> _TEXTO PARA LEITURA_
Para o profeta a vontade de Deus se cruza com sua realidade e com seu modo de agir (ética-ethos). Desse modo a vontade de Deus provoca a atuação dos profetas como instância critica, pois, a missão do profeta é levar o povo a se submeter ao direito (Vitorio 2012 pag 29). A ética inspirada por Deus, na revelação da sua vontade é o principio norteador de toda ação profética, desde o direito, até a esperança. A submissão ao direito está intrinsecamente ligada com a consciência de misericórdia na relação mutua, que por sua vez efetiva-se com a justiça. É totalmente adequado aqui a idéia do papel do profeta em Mazzarolo onde diz que "o profeta é a consciência da dignidade do ser humano e sua dupla relação com Deus e o outro".
O profeta é aquele que não fica imóvel diante da corrupção da sociedade onde está inserido, A opressão, a injustiça e o sofrimento dos menos favorecidos é a inspiração de angustia que o leva a ser defensor do direito divino. A tradução de direito provem do vocábulo hebraico mispat, e indica a vontade de Javé para o povo, o querer divino para a população. Em seu clássico da doutrina jurídica, A luta pelo direito o doutrinador Rudolph von Ihering afirma que o direito "é a ordem legal da vida", que basicamente é a transformação do direito abstrato e ideal, em um direito concreto, e real. Esse direito concretiza-se na batalha diária da Lei que é a justiça.

> _EXTRATO DA LISTAGEM_
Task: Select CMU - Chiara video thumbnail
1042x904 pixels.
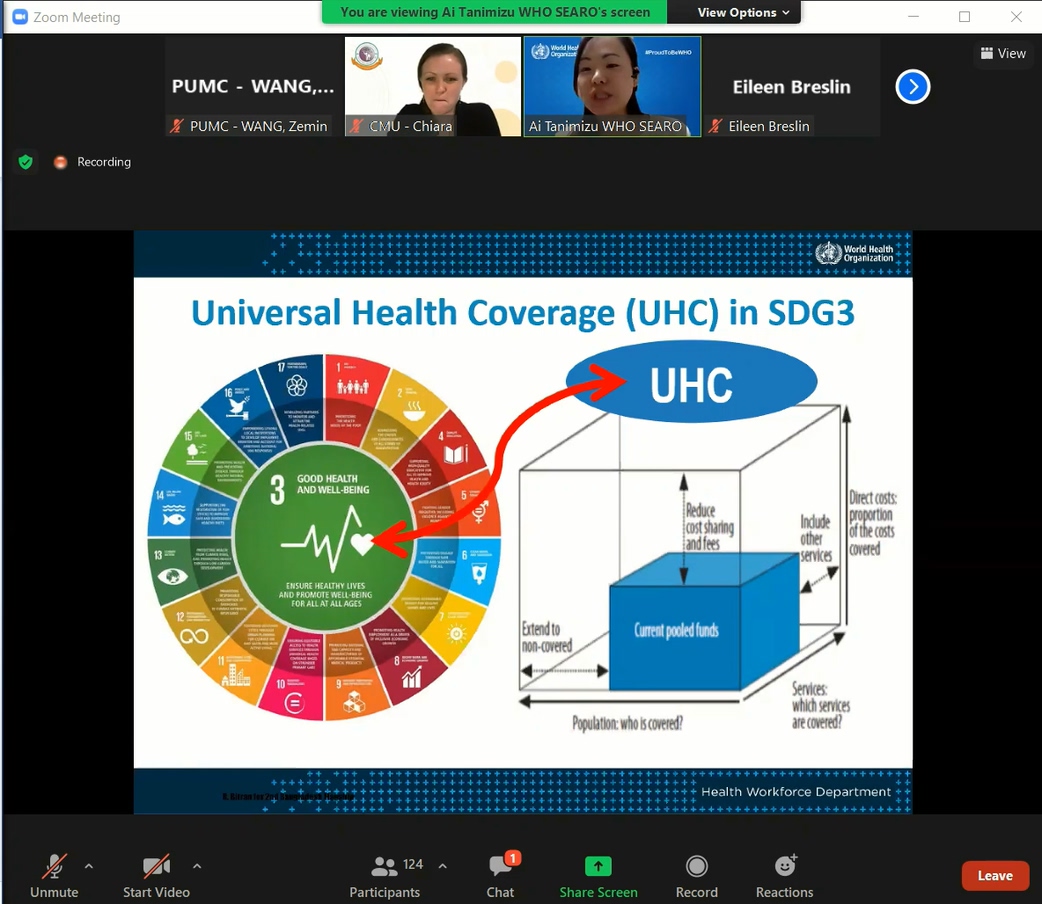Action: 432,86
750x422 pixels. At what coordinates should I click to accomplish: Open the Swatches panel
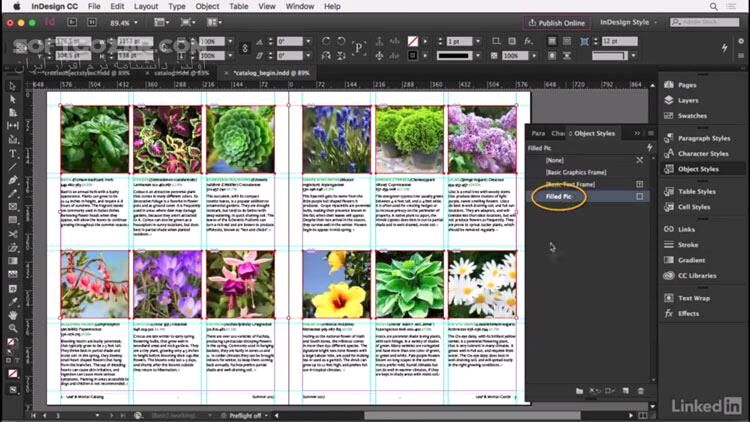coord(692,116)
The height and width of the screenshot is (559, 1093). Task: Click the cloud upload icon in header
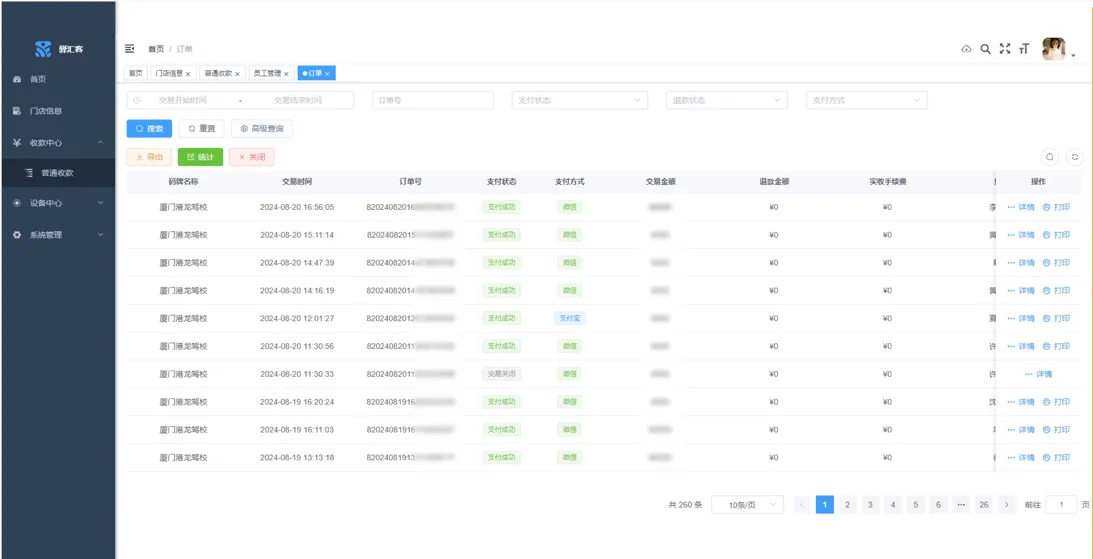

> _EXERCÍCIO 1_
Transcreva do texto sobre o profeta o trecho que começa em "O profeta é aquele" e vai até "é a justiça.", incluindo essas palavras.
> _EXERCÍCIO 2_
Segundo o texto sobre o profeta, de que vocábulo hebraico provém a tradução de direito?
Baseie-se apenas no texto sobre o profeta, sem recorrer à listagem.

> _RESOLUÇÃO 1_
O profeta é aquele que não fica imóvel diante da corrupção da sociedade onde está inserido, A opressão, a injustiça e o sofrimento dos menos favorecidos é a inspiração de angustia que o leva a ser defensor do direito divino. A tradução de direito provem do vocábulo hebraico mispat, e indica a vontade de Javé para o povo, o querer divino para a população. Em seu clássico da doutrina jurídica, A luta pelo direito o doutrinador Rudolph von Ihering afirma que o direito "é a ordem legal da vida", que basicamente é a transformação do direito abstrato e ideal, em um direito concreto, e real. Esse direito concretiza-se na batalha diária da Lei que é a justiça.

> _RESOLUÇÃO 2_
Do vocábulo hebraico mispat.